### [EXERCISE]
Set out word for word the line that contains "Screen dimensions: 1351x561" and each line after it, through the end of the data below, but exclude the pictures.

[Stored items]
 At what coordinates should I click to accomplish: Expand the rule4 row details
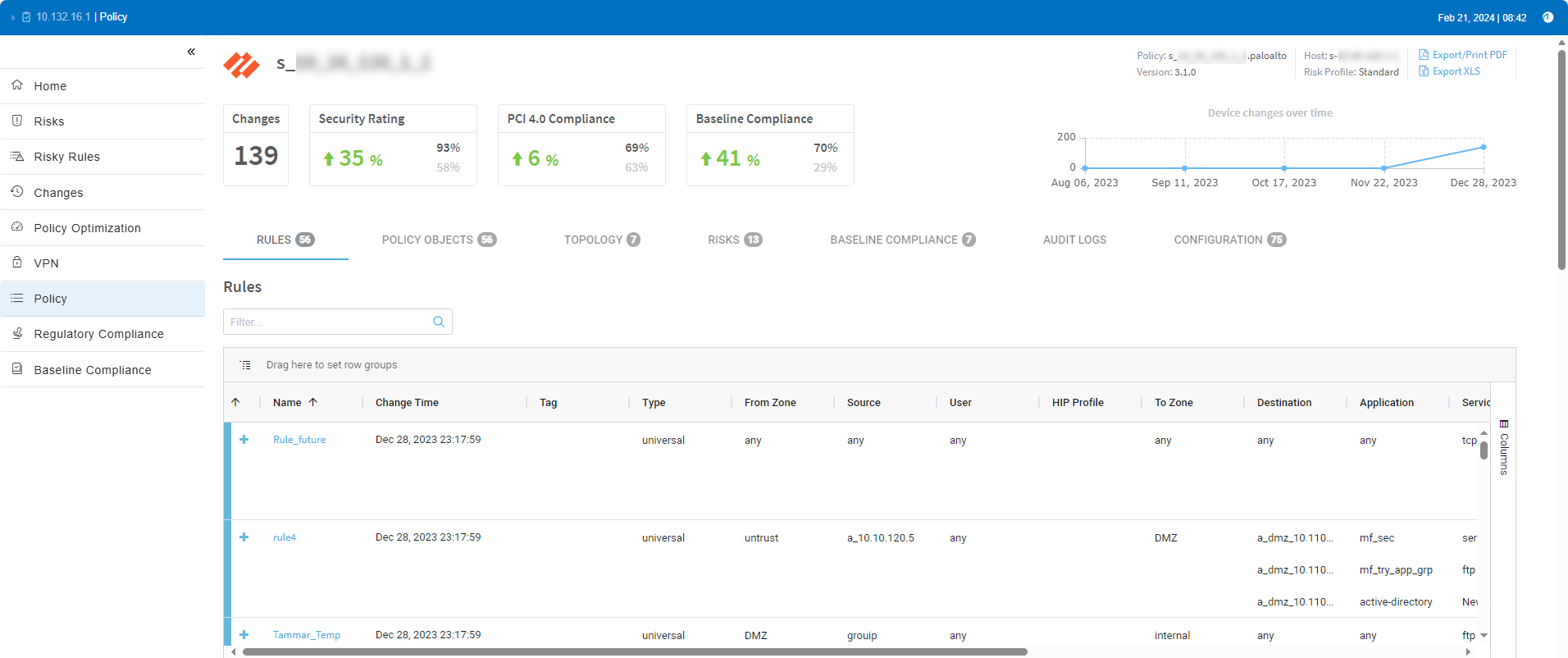point(244,537)
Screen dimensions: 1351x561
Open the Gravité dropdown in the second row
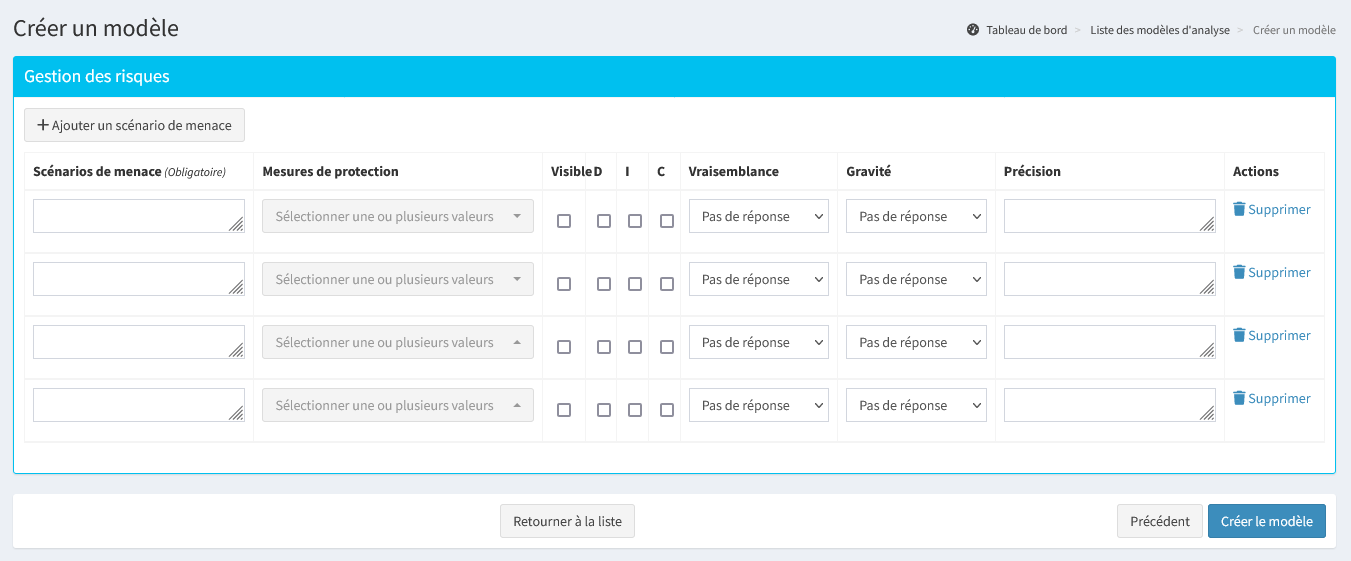coord(915,279)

### [COMPLETED TASK]
Screen dimensions: 1351x561
Open the Gravité dropdown in the second row
coord(915,279)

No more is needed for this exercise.